> [Exercise goal] Locate every line of the data below that contains the string "Screen" and copy each one. Case counts.

> [Available data]
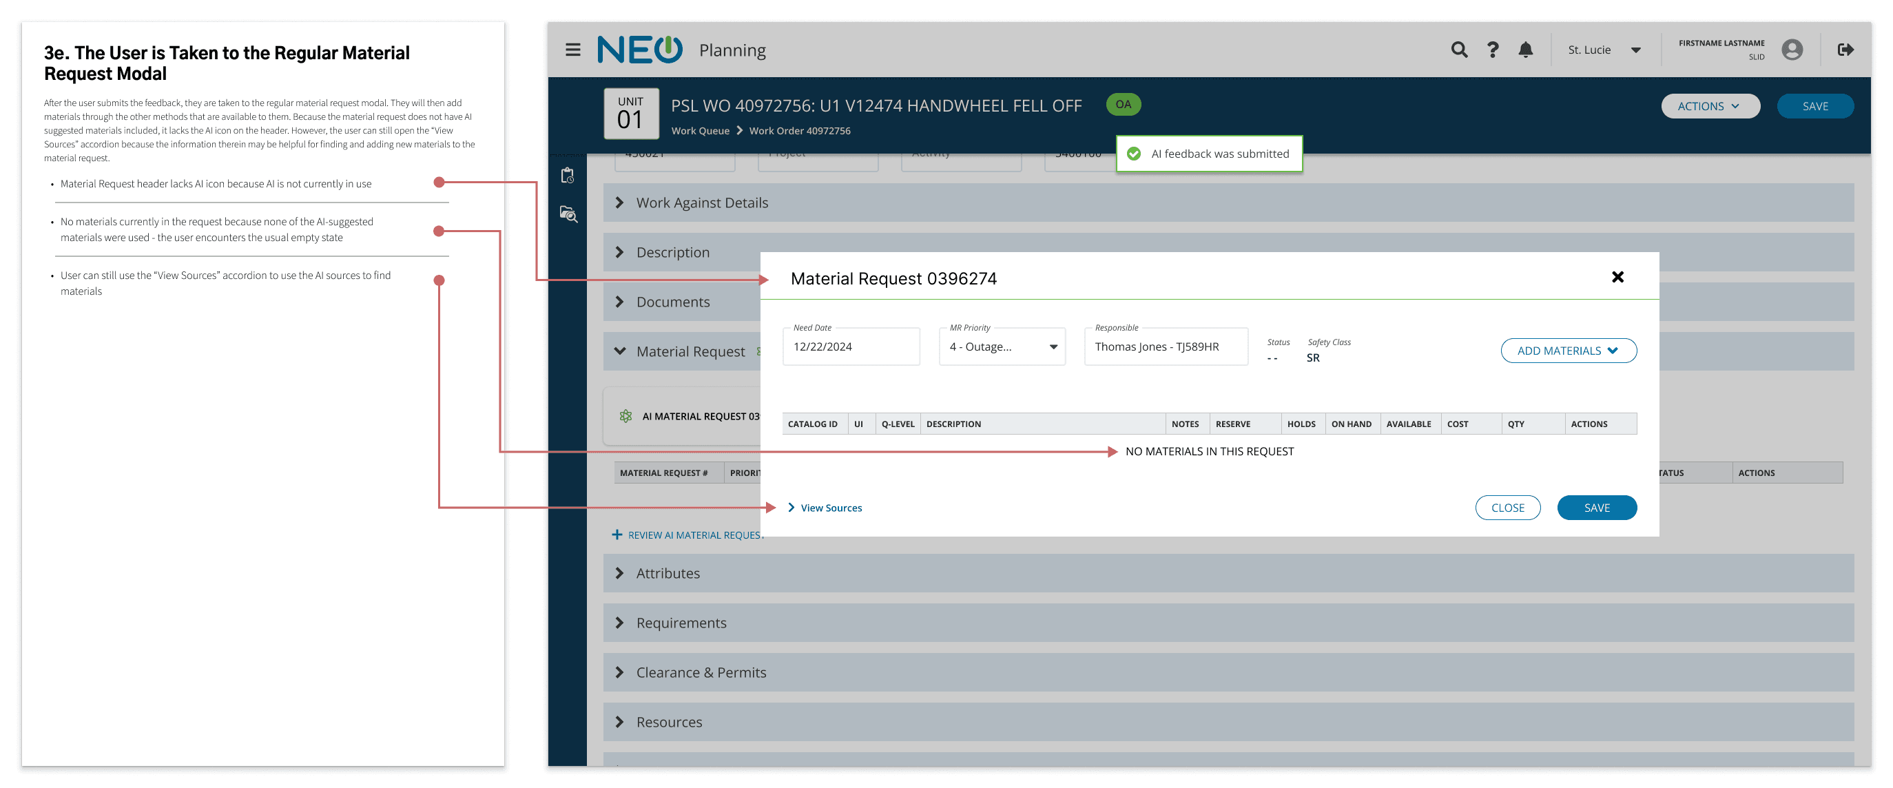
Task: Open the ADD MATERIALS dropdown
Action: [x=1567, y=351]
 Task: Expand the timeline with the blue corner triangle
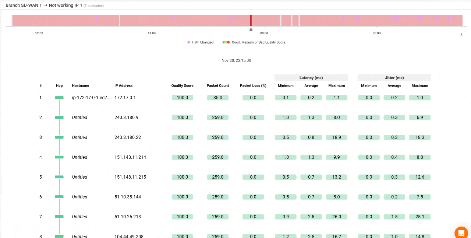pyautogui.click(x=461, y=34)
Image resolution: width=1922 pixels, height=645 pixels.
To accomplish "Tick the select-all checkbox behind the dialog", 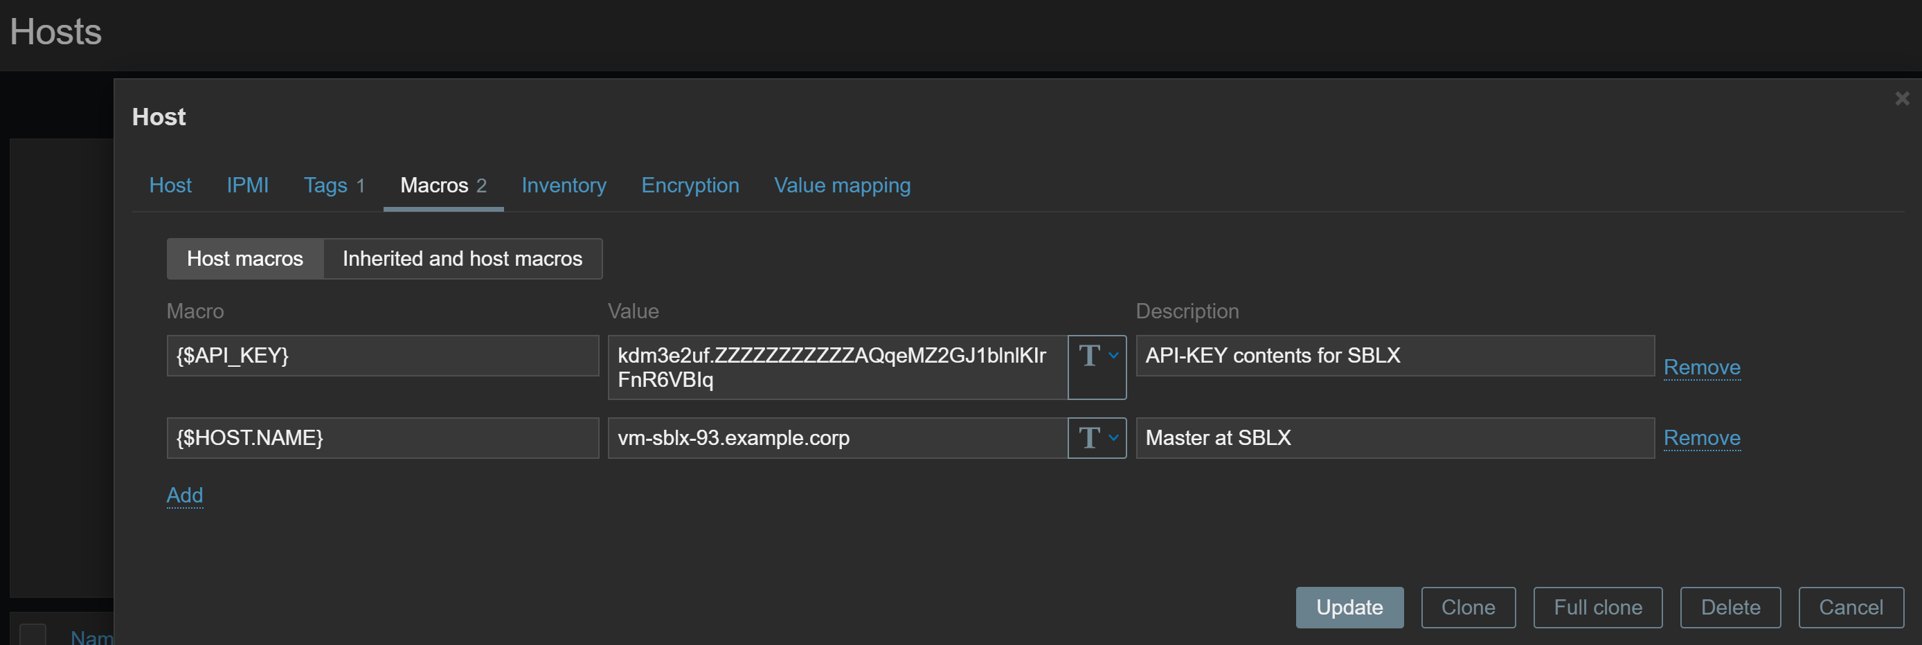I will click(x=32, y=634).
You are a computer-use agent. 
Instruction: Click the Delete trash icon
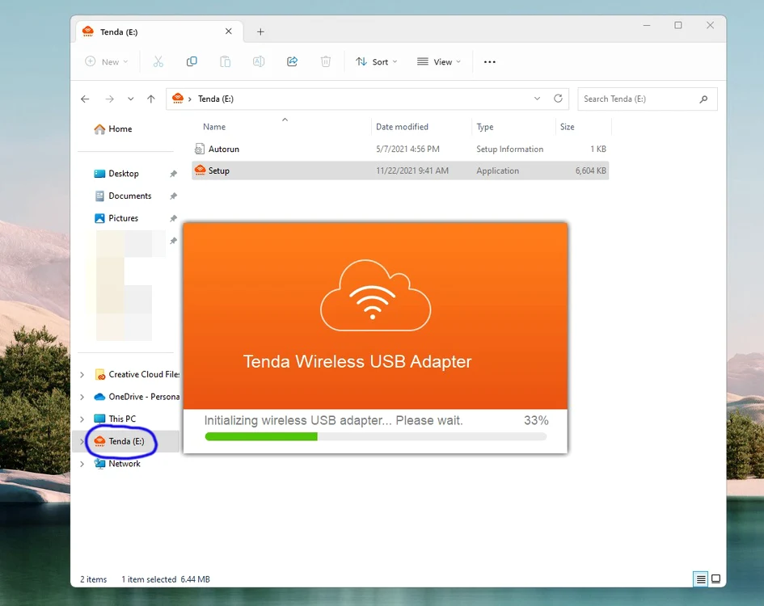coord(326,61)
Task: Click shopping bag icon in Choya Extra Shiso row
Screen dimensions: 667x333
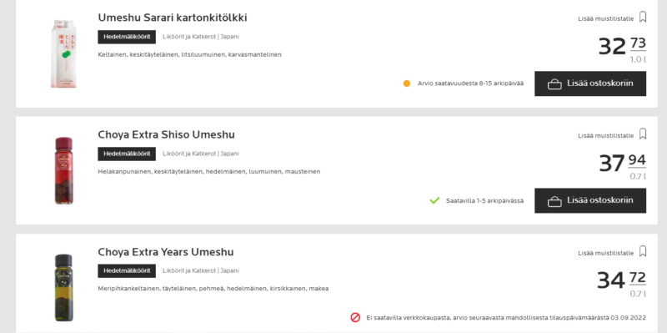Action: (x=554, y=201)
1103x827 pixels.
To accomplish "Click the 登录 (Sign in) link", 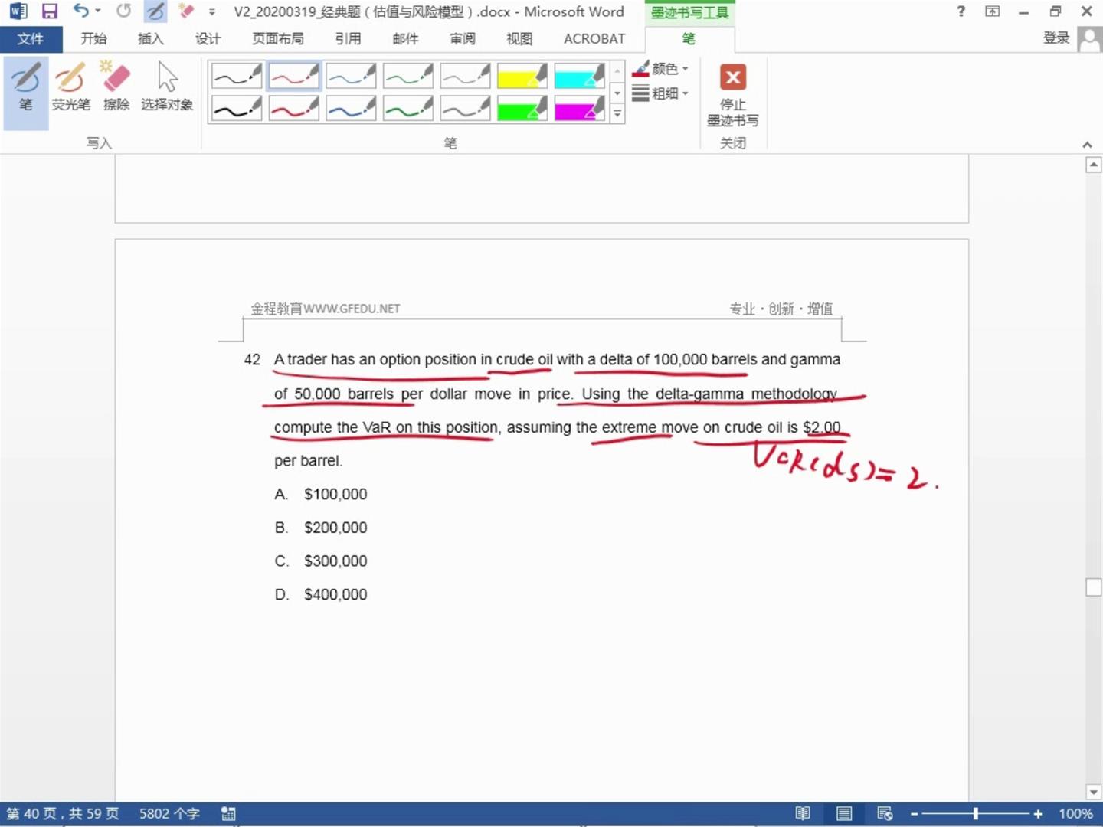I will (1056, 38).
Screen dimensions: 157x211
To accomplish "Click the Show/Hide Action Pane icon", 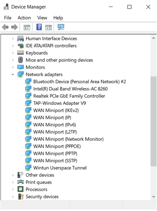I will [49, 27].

> [Written response]
Screen dimensions: 667x333
Screen dimensions: 157x211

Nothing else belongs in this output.